При сильной мышечной работе увеличивается количество потребления кислорода в сравнении с состоянием покоя; однако количество потребляемого кислорода увеличивается при максимальной мышечной работе не в 7 раз, а гораздо больше. Вместо 250 см8 кислорода, вдыхаемых в минуту во время покоя, потребление кислорода во время сильнейшей работы может достигать 2, 3 или даже 4 л в одну минуту, т. е. потребление кислорода увеличивается в 16 раз. Это большое увеличение делается возможным вследствие того, что увеличивается так называемый коэффициент утилизации кислорода, т. е. артериальная кровь при максимальной мышечной работе отдает кислород мышцам и обогащается углекислотой в гораздо большей степени, чем в состоянии покоя. Если коэффициент утилизации увеличится в 2 или 3 раза, а количество крови, как мы видели раньше, в 7—8 раз, то поглощение кислорода должно будет увеличиться при прочих равных условиях от 14 до 24 раз. Эти исследования обнаружили во всей полноте связь гармонически сочетанных в их деятельности систем кровеносной и дыхательной. Эти две системы представляют в функциональном отношении одно целое: одно и то же количество крови, благодаря указанной зависимости обеих систем, способно удовлетворять различные количественные запросы организма. С другой стороны, мы видим, как сердце, этот «источник жизни», по Гарвею, на котором лежит вся ответственность кровообращения, вовлечено в силу этого в самую сердцевину механизма, регулирующего обмен веществ. Сердце больше, чем всякий другой орган, определяет возможную степень интенсивности жизненных отправлений. На почве количественных определений факторов кровообращения и дыхания, а также привходящих сюда факторов работы скелетных мышц укрепляется в нас мысль, что схематизированное изучение одной какой-нибудь функции

или функций одного какого-нибудь изолированного органа кроет в себе опасность вступить в тупик.

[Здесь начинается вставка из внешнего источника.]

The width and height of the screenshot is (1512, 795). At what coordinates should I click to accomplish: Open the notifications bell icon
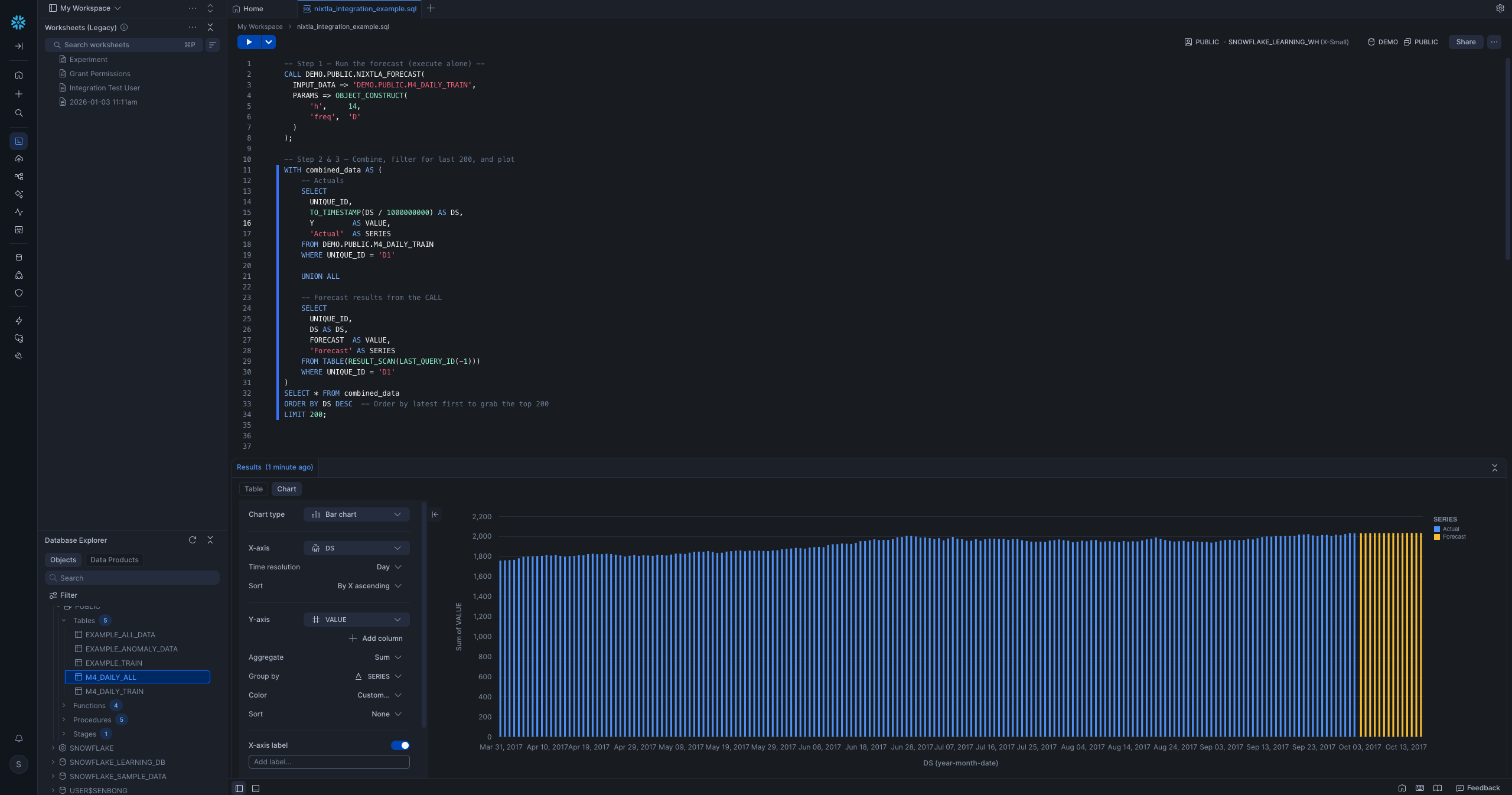coord(19,738)
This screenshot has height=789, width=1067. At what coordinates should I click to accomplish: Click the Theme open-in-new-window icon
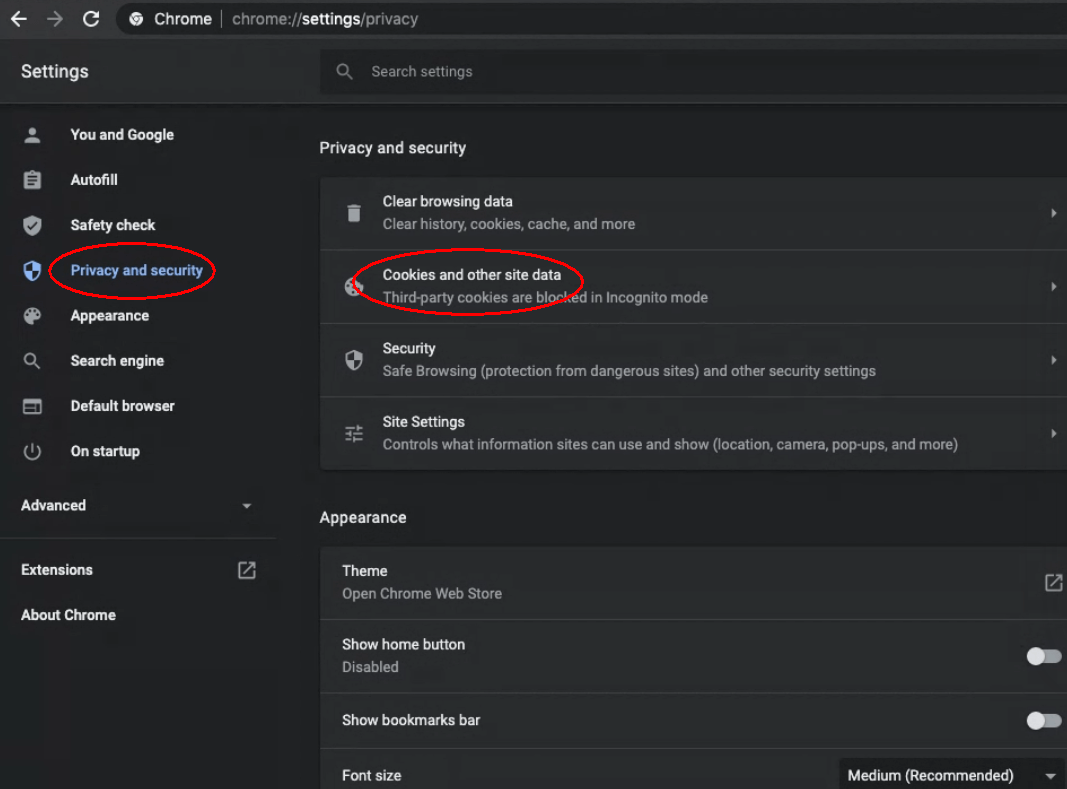(1053, 582)
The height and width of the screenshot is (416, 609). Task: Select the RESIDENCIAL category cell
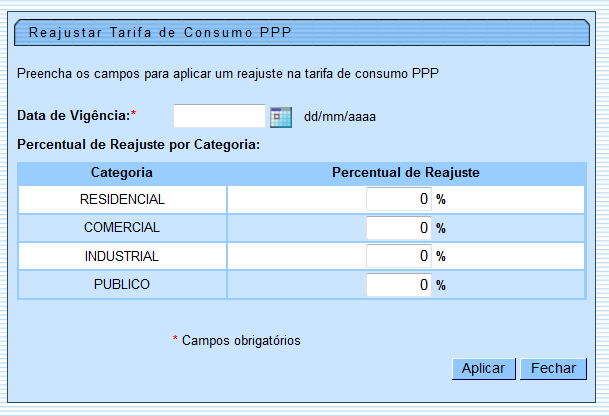pos(122,199)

Лучшие головы из рядов физиологов прошлого века тратили все силы своего ума на изучение изолированной мышцы. Этим путем можно было дойти только до известного предела. Только изучая мышцу в связи с ее иннервацией, кровообращением, дыханием, обменом веществ, воздействием со стороны органов внутренней секреции, можно углубиться еще дальше в функцию мышц. Поэтому то направление, которое мы встречаем в трудах Крога, Гилла, Баркрофта и других, изучающих мышцу в указанном направлении, ведет к прогрессу не только для физиологии мышц, но и к прогрессу физиологии кровообразования.

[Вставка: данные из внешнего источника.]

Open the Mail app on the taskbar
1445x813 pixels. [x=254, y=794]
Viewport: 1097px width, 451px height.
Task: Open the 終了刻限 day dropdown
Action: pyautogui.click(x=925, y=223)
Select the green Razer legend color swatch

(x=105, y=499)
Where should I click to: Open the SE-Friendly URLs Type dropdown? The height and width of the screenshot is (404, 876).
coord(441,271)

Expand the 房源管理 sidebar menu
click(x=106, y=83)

В связи с только что сказанным уместно было бы напомнить о двух открытиях последнего времени, которые явились следствиями нашего умения охватывать весь количественный учет факторов кровообращения и кровоснабжения. Крог усмотрел неувязку между большим количеством поглощаемого работающей мышцей кислорода и сравнительно небольшой капиллярной васкуляризацией мышц. Ближайшее рассмотрение этого обстоятельства привело Крога к новому крупному открытию в учении о кровообращении. Оказалось, что количество функционирующих капилляров в органах есть величина непостоянная: часть капилляров открыта, часть же совершенно закрыта. В мышцах во время работы открывается новое число капилляров, вследствие чего величина васкуляризации увеличивается во много раз. Итак, демонстрация при помощи микроскопа капилляров и кровообращения в них, осуществленная еще в XVII столетии, в наши дни получила прибавку, полную глубочайшего смысла, — прибавку, свидетельствующую об изумительных ресурсах регулятивных способностей организма в деле снабжения кровью рабочих органов.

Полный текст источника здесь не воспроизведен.